* EXTRACTED TEXT
:::::

The Delhi Elixir

Rating: 3 out of 5.

Recipe from @drop.together.cocktails

This is the second drink I’ve made, from these 2 girls, in as many days. This one took a bit of pre planning, as I had to make the essence a few days in advance. Then also whip up the syrup. The syrup, I made a half recipe of, as I would never use up the amount that the recipe will make. I usually do this for most syrups and tincture recipes, as I don’t have the storage, nor drinking abilities, that you all may have at your avail.

These girls have some inspiring drinks, using some of the flavours I also love using in cooking. When I first started making cocktails at home, it was due to circumstances. Not completely beyond my control, just that covid was.

As many of you will relate to, covid made a lot of us cook more, drink more, and find other ways to fill in the time. And creating drinks, like cooking, is a form of chemistry. I look back now to my school days, when I thought chemistry just sucked, and wonder why I didn’t listen more.

I also found this out at a later/ earlier, time in my life. I didn’t go to uni till I was a ‘mature’ student. Part of my studies when I was just a young fella at 46, was the chemistry of the human body involving hydrogen bonding. I just couldn’t get it. My tutor at the time, Paul, was a great guy. He finally sat me down and told me if I didn’t get this, I would fail. Because nothing else ahead of me would make sense if I didn’t understand what the body did to absorb some drugs. So I did learn, thanks to his investing his own time into persevering with me.

So, rambling story, I know. But as I like to cook, and make drinks as well, there is chemistry involved.

:::::

[Dataset entries]
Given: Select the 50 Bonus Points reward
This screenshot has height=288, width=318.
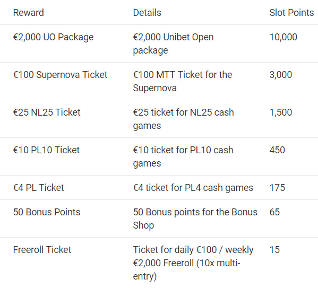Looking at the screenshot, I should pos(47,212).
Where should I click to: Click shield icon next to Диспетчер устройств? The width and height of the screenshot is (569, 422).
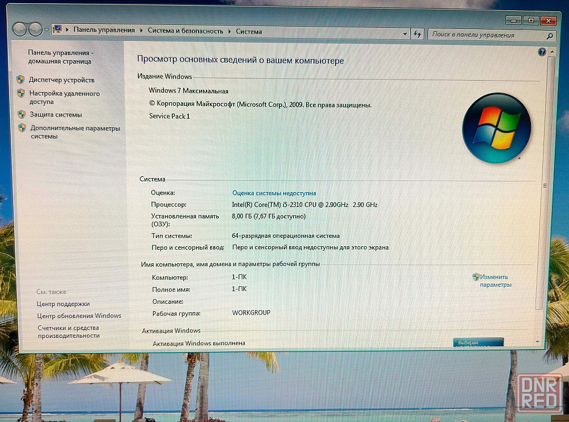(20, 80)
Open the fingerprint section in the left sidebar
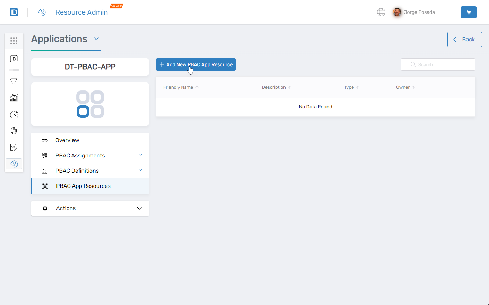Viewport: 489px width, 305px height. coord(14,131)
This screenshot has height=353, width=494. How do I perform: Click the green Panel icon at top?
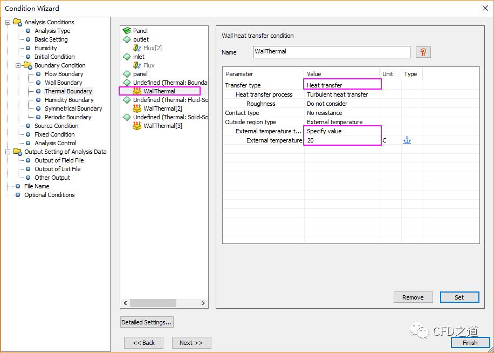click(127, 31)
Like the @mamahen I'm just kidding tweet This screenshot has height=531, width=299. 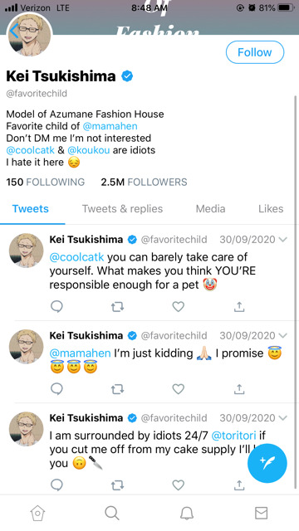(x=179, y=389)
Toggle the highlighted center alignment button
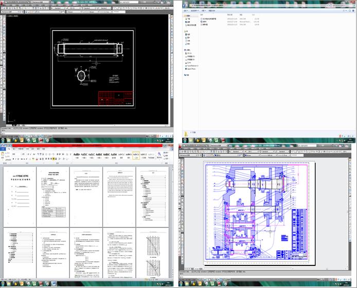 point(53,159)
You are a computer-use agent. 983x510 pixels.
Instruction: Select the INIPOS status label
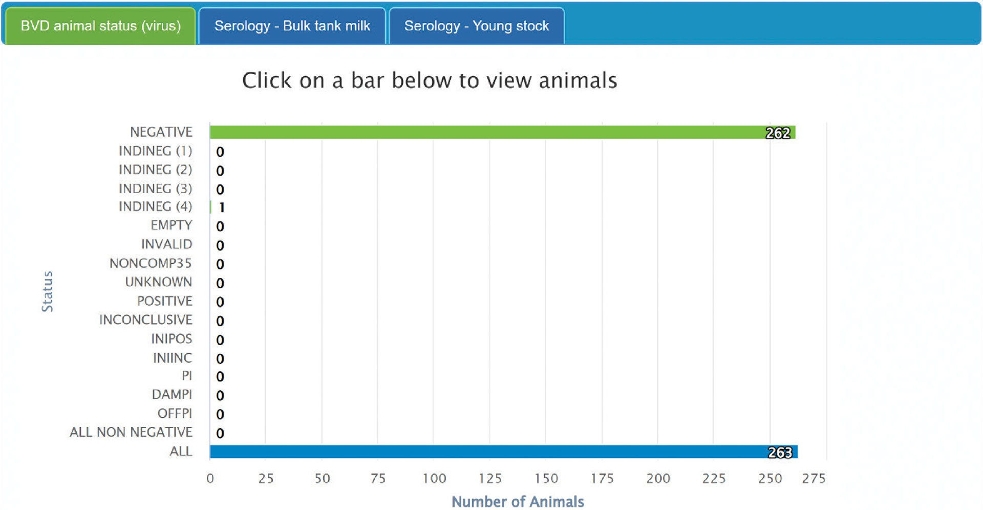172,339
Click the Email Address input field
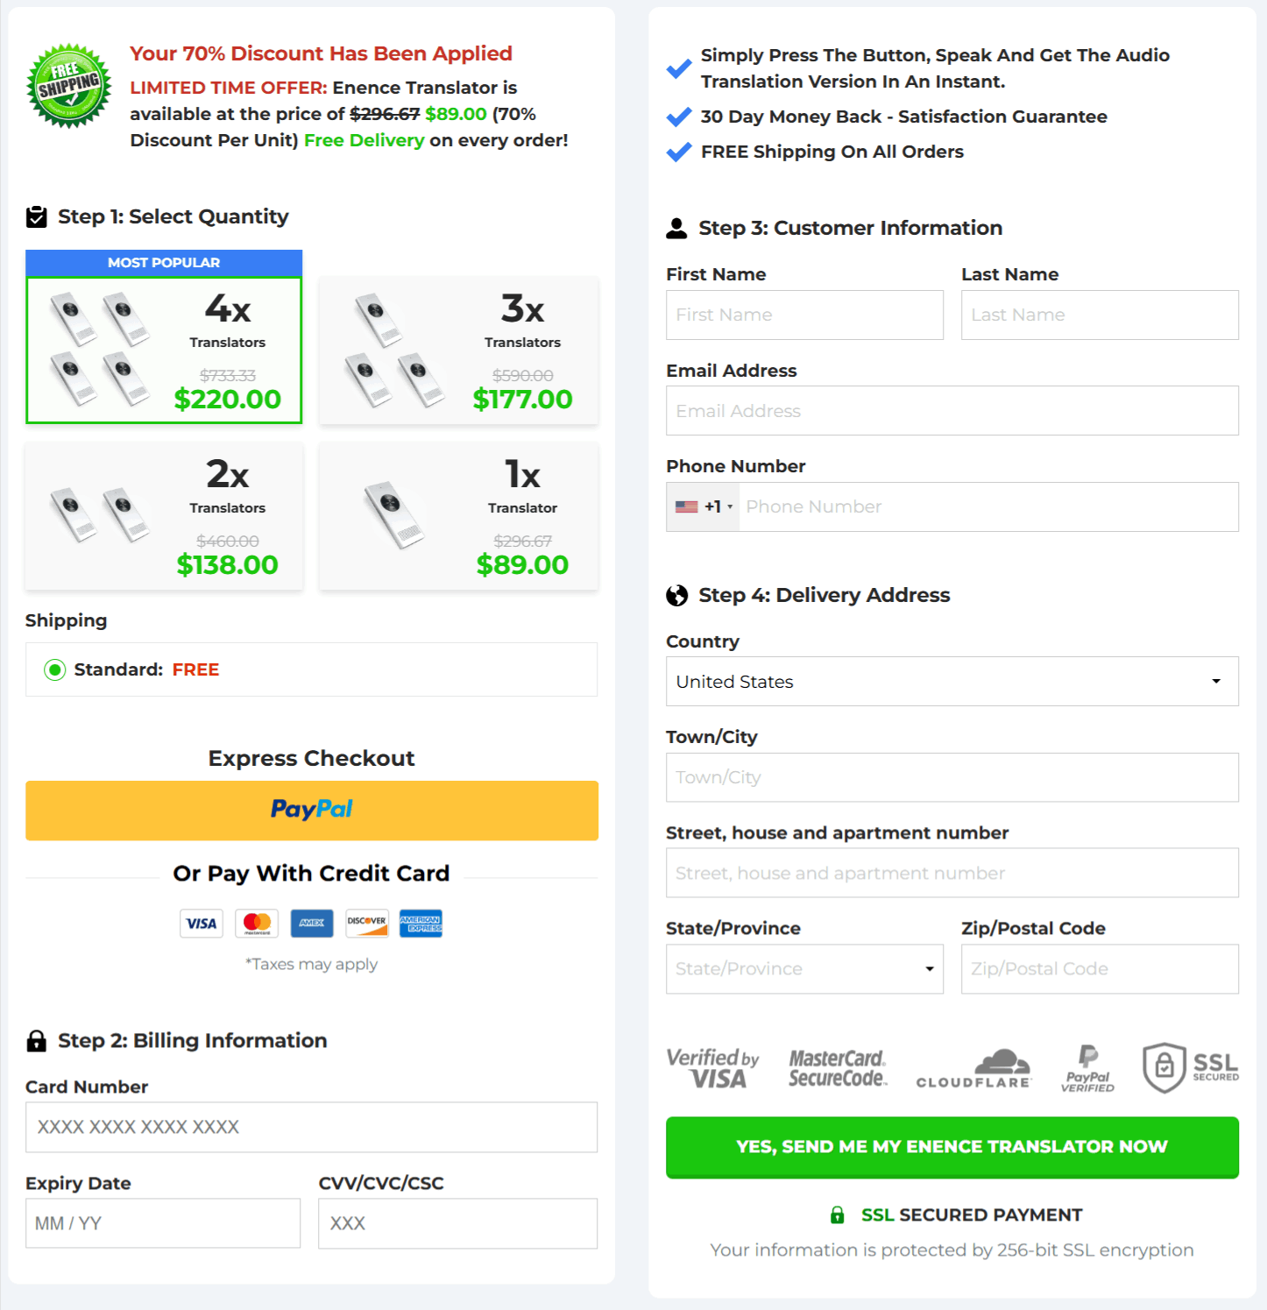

:::::

* CHECK YOUR UNDERSTANDING
1. In the post about The Delhi Elixir, what does the writer say covid made many people do?
2. In the post about The Delhi Elixir, what was the name of the writer's tutor who helped with hydrogen bonding?
3. Write the next part of the post about The Delhi Elixir, picking up after its final sentence.
Nothing in the records is needed here.

* WRITTEN ANSWERS
1. Cook more, drink more, and find other ways to fill in the time.

2. Paul.

3.
How many of you consciously thought about that?

45ml Bourbon
22.5ml Spiced Rum-Capt Morgan’s used
22.5ml Ginger Basil Syrup
15ml Garam Masala Essence- recipe from @drop.together.cocktails
15ml Fresh Lemon Juice- I ended up using Lime Juice and 25ml

I am not a huge fan of spiced rums. But I bought some Captain Morgan’s late last year, to soak my fruit for Christmas cakes, then liberally douse them in, before I wrap them up to fester their flavours, before giving them to people.

The drink was very spice forward, and sweet. I ended up adding more citrus than the recipe recommended, and used lime, as I was plum outa lemons. Silly me.

Maybe the syrup they used wasn’t as sweet. I should have asked first 😳.

Here is the recipe for the syrup I used. Recipe from Senseifarms website.
2 cups of water
3/4 cup sugar
1/2 cup agave nectar (or honey)
1/2 teaspoon kosher salt
4 to 6 basil stems
3 tablespoons sliced ginger

Bring to a boil then remove from the heat and allow to cool before straining. Will keep covered in the refrigerator for 3 to 4 weeks.